Stagwell Inc.
- Formerly: The Stagwell Group; MDC Partners;
- Traded as: Nasdaq: STGW
- Industry: Advertising, marketing, communications, media
- Founded: 2015; 11 years ago
- Founder: Mark Penn
- Headquarters: Washington, D.C.
- Key people: Mark Penn (CEO); Ryan Greene (CFO); Jason Reid (CSO); Lena Petersen (CBCO);
- Website: www.stagwellglobal.com

= Stagwell =

American marketing group

Stagwell Inc., formerly The Stagwell Group, is a global marketing and communications group founded in 2015 by Mark Penn. In 2020, The Stagwell Group announced plans to merge with its affiliate MDC Partners. The merger was completed in August 2021.

Known partners include 72 and Sunny, Left Field Labs, Anomaly, Doner, Forsman & Bodenfors, Code and Theory, Instrument, Locaria, Assembly, Gale, Allison Worldwide, SKDK (SKDKnickerbocker), HUNTER, Harris Poll, and NRG.

In September 2025, Stagwell became the subject of media scrutiny after the investigative outlet Drop Site News published leaked internal strategy documents detailing the firm's public relations work for the Israeli government. The leak revealed that the Israeli Ministry of Foreign Affairs had commissioned Stagwell to conduct polling and develop campaign messaging to rehabilitate Israel's global image amid the ongoing conflict in Gaza, prompting public and industry backlash regarding the ethics of wartime marketing.

In The Guardian, columnist Arwa Mahdawi condemned the effort as "helping to rebrand the genocide in Gaza," writing: "Per Drop Site, the report from Penn’s firm apparently assessed that Israel has a good chance of making people forget about that nasty little genocide business if they stoke fear of 'Radical Islam' and 'Jihadism'." Mahdawi further criticized the strategy's focus on terrorism framing, remarking, "If you make people scared that babies are terrorists then they won’t mind when you murder them, basically," and concluding that "one day a lot of money will have been spent to rebrand this."

== History ==
Mark Penn founded The Stagwell Group in 2015. Penn founded The Stagwell Group with a $250 million investment from former Microsoft CEO Steve Ballmer.
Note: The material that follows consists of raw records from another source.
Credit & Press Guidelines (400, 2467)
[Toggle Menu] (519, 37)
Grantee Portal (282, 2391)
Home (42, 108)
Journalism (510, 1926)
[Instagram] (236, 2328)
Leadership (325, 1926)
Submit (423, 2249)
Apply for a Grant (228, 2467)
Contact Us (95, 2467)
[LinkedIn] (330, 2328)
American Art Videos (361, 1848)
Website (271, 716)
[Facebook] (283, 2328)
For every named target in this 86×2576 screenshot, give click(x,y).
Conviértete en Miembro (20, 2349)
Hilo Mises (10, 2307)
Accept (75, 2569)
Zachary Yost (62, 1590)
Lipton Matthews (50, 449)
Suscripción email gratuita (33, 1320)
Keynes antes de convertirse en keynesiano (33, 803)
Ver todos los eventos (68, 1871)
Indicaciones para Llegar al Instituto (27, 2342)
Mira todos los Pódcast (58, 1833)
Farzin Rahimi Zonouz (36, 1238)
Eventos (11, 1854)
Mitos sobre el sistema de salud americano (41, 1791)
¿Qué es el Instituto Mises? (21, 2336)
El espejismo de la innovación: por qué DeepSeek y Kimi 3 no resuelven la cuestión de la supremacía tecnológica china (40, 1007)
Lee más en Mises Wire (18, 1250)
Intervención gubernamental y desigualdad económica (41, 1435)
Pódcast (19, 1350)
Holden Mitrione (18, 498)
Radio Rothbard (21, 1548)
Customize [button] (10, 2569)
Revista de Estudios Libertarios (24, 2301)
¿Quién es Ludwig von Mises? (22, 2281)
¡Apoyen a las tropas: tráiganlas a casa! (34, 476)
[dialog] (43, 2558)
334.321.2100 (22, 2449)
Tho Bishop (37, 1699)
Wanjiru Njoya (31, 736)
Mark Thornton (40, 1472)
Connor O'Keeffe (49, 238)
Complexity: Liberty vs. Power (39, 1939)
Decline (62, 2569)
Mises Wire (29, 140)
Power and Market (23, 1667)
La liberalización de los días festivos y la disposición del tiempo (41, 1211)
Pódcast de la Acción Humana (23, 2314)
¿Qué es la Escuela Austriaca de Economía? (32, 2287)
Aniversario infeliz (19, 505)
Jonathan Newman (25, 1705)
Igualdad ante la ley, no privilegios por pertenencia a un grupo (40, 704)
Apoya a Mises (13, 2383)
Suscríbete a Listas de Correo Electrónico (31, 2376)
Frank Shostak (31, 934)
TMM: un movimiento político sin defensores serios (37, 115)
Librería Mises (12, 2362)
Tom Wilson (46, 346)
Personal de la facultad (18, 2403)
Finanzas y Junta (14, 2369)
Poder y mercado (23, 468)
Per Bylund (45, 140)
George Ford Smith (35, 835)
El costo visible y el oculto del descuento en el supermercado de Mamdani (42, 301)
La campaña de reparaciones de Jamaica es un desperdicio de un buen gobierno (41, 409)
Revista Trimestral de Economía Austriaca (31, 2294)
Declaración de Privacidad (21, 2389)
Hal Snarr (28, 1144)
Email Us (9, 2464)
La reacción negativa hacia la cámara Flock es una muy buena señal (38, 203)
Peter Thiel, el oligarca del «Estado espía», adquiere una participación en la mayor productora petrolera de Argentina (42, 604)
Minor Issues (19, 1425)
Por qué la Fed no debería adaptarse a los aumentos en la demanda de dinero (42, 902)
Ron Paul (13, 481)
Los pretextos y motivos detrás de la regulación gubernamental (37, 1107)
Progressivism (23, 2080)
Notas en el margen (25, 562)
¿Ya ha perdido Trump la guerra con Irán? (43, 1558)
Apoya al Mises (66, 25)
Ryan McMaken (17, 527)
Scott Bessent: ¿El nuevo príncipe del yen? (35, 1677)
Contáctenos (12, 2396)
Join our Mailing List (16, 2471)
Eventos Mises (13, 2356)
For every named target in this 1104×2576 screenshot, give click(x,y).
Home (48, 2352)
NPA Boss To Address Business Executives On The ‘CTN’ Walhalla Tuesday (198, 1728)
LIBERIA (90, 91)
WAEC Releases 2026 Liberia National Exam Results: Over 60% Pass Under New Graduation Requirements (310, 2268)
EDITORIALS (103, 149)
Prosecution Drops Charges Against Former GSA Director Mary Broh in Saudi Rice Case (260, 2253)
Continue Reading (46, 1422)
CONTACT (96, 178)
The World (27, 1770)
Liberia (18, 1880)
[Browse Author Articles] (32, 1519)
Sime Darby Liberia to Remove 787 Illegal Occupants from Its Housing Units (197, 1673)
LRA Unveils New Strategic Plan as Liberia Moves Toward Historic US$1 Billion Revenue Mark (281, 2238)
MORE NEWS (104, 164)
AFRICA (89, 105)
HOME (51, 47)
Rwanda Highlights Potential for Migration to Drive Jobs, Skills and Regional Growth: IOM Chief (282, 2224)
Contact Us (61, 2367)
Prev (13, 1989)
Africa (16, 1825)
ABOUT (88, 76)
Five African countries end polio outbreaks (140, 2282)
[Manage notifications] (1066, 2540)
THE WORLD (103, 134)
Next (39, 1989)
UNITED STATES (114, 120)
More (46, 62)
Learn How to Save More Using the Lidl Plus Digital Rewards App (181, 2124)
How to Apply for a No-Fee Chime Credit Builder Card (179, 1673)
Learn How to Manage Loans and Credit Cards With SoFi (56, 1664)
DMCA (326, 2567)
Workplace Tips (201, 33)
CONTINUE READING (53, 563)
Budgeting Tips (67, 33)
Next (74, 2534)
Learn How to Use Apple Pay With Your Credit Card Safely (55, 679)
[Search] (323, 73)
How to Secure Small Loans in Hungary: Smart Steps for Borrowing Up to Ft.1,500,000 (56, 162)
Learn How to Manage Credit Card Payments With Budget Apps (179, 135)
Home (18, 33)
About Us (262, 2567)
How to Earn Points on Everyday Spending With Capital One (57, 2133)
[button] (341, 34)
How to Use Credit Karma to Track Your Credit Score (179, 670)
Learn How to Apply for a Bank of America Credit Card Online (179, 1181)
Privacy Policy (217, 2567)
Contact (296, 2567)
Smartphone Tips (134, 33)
In 2017, Stagwell acquired Forward3D, Scout and also acquired Observatory from CAA.  The company also acquired pilot movie testing assets from Nielsen and combined them with NRG, and acquired mobile research assets from Nielsen to form HarrisX. In 2018, Stagwell acquired Ink and later ReputationDefender. Stagwell also secured a $260 million investment from AlpInvest Partners. In 2020, Stagwell acquired Seward Square Strategies as part of SKDK, as well as Headliner Labs as part of ForwardPMK. In August 2021, following the merger of The Stagwell Group with MDC Partners, Stagwell formed Stagwell Media Network, a group of multichannel agencies. In September 2021, ReputationDefender was sold to Norton. In July 2022, Stagwell acquired Apollo Program, an AI-powered SaaS platform. In 2023, Stagwell acquired Left Field Labs, a creative technology partner, to strengthen capabilities in AI, digital transformation, and immersive experiences. That same year, Stagwell also announced a partnership with political news and polling site RealClearPolitics for the 2024 U.S. presidential election.

In 2019, Stagwell invested $100 million into MDC Partners. Stagwell CEO Mark Penn was then appointed CEO of MDC Partners. On December 21, 2020, the firms announced their intent to merge. On August 23, 2021, Stagwell announced the completion of the merger and the creation of Stagwell Inc. (NASDAQ: STGW) as the merged entity with Mark Penn as chairman and CEO of the combined company. The merged company will be headquartered in New York, with significant offices in Washington, DC.

== Working with Israel ==
Stagwell is the parent company of several American firms who have worked with Israel under the Foreign Agents Registration Act, including SKDK LLC, Davis Media NY LLC, and Targeted Communications Global, contracted through Havas Media.

In July 2025, Stagwell was commissioned by Israel's Ministry of Foreign Affairs to conduct a poll of Americans showing 66% of respondents believe that Israel had killed mostly civilians in Gaza.

In June 2026, FARA disclosures showed Targeted Communications Global had received $9.9 million from the Israeli government to receive and promote content on American social media, and purchased almost $2 million in ads on X, $40,000 in conservative media outlet Breitbart, and $7,500 in the Daily Caller.

Responsible Statecraft reported that Targeted Communications Global shared personnel with Targeted Victory, a Republican consulting firm. SKDK, a Democratic-aligned firm, was hired by the Israeli government in 2025 for a $600,000 deal, including pitching the Israeli families of hostages for broadcast television appearances. SKDK subsequently dropped Israel as a client in September 2025 and is no longer registered as a foreign agent.